Action item: Lines with the word "input" in them are the ones to copy from the records.

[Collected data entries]
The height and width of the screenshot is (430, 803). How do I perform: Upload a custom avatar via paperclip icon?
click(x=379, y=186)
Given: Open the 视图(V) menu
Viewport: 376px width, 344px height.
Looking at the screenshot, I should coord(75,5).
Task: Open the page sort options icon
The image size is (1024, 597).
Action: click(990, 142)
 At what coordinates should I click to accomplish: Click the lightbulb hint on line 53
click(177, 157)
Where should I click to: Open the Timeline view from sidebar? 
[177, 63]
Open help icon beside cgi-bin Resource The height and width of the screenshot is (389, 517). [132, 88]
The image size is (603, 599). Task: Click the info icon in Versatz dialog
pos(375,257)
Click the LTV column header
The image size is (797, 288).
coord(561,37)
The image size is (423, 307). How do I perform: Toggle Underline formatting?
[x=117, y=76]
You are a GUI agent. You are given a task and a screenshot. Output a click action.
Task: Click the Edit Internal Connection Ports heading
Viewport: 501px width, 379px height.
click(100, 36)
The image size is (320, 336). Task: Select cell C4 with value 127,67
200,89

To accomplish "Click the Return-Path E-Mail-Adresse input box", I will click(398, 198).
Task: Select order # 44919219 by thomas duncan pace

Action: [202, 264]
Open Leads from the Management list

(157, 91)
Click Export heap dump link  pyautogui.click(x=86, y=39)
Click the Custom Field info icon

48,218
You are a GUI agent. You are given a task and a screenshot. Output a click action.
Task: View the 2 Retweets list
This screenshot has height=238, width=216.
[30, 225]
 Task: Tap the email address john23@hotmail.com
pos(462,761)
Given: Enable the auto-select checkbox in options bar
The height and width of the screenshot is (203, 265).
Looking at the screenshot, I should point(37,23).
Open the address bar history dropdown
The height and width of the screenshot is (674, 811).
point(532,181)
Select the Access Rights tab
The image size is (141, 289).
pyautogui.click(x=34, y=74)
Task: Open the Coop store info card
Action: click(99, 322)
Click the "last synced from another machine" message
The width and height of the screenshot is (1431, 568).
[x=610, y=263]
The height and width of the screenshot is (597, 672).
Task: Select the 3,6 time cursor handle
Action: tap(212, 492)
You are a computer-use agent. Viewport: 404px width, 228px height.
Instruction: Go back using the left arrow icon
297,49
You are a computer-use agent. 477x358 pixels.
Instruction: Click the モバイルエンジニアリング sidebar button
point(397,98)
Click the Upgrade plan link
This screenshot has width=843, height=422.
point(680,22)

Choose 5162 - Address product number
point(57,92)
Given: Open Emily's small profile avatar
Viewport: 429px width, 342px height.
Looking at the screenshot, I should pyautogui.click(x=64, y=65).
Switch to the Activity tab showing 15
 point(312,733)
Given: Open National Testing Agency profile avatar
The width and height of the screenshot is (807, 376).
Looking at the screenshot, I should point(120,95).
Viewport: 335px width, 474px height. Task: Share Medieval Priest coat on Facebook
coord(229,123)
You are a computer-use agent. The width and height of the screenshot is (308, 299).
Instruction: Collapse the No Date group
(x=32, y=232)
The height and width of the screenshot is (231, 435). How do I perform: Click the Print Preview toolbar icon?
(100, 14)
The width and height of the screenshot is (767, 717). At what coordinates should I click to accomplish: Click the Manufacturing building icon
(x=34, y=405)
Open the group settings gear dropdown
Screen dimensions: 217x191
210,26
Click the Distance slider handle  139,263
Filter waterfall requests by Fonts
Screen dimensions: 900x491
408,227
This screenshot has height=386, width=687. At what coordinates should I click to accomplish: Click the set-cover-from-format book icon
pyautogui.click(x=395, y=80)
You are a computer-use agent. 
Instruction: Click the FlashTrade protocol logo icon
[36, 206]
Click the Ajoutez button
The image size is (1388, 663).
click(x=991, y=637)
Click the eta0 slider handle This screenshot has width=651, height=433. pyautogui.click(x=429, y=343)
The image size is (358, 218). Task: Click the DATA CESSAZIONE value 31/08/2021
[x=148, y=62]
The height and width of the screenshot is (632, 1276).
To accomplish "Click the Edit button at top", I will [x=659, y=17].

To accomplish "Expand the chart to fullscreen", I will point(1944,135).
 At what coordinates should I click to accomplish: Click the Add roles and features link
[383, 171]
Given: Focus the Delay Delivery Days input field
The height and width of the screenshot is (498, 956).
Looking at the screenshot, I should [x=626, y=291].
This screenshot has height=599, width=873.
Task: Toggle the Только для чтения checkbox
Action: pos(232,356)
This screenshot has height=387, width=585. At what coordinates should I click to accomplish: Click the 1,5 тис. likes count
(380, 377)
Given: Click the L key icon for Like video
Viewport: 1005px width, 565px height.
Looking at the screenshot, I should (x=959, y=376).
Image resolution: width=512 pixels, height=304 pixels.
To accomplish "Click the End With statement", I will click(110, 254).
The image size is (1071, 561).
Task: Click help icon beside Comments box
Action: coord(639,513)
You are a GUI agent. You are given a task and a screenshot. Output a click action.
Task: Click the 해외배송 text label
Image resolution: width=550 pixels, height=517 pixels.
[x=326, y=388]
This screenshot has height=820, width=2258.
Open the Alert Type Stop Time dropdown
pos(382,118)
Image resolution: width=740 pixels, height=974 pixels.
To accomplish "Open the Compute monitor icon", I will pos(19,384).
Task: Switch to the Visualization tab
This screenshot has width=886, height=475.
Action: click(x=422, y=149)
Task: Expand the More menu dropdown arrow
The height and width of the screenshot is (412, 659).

Reply:
To accomplish "Click the Return-Path E-Mail-Adresse input box", I will click(398, 198).
Given: Focus the Delay Delivery Days input field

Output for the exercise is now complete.